The New Yorker:

Nitzan Waisberg, a lecturer on design thinking at the Tel Aviv University business school, was born in Israel forty-four years ago, the daughter of a psychologist and a yoga instructor. She attended Jerusalem’s Bezalel School of Arts and Design and the Royal College of Art, in London; lived in Los Angeles, London, and Sydney; and consulted for companies like Procter & Gamble and Gallup. In 2012, she returned to Israel, leaving a teaching appointment at Stanford University. She was determined to bring “Bay Area optimism and Silicon Valley problem-solving,” she told me, to what she knew was a changing public life in Israel. (Her uncle is Ehud Barak, the former Prime Minister.) She has four children—three of whom attend mamlachti, or secular, public schools in Tel Aviv—and she was naturally preoccupied with helping them adjust to their new life. “But I found I was living in an emotional bunker,” she said. “I came back to a country my grandparents founded, to raise my children. I didn’t recognize the place.”

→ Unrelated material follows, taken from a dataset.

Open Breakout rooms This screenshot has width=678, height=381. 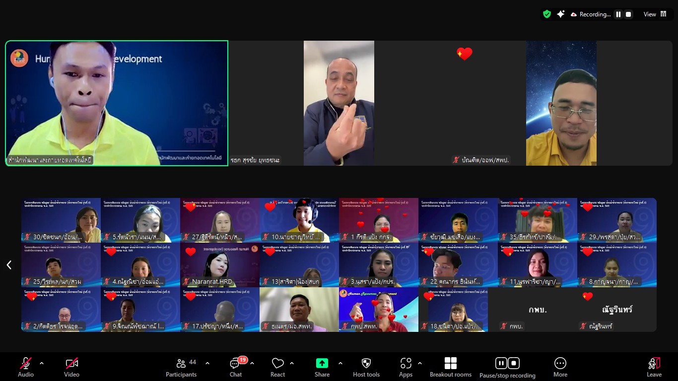(450, 367)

Two years ago, Waisberg’s preschooler came home just before Rosh Hashanah, talking about a “big man” who had visited her class and talked about “dead animals.” A few days later, the teacher sent home a picture of an Orthodox rabbi blowing the shofar in class. “This was right at the beginning of the school year, just as my daughter was learning to trust her space, with no sense of who was in authority,” Waisberg said. “God knows what this guy said about Temple sacrifices.” Her second grader’s classes, meanwhile, were regularly interrupted to prepare for an extracurricular ceremony in which each child received a text of the Torah, girls got chocolate coins, and boys got yarmulkes. “They gave the children a paper with the word ‘Torah’ smeared with honey and invited them to lick it,” to indicate Torah study as sweet. She said that she doesn’t mind teaching children about traditions, but this was a custom from cheder—the Eastern European rabbinic schoolhouse from the Middle Ages—and, she said, “It was not presented as a history lesson.”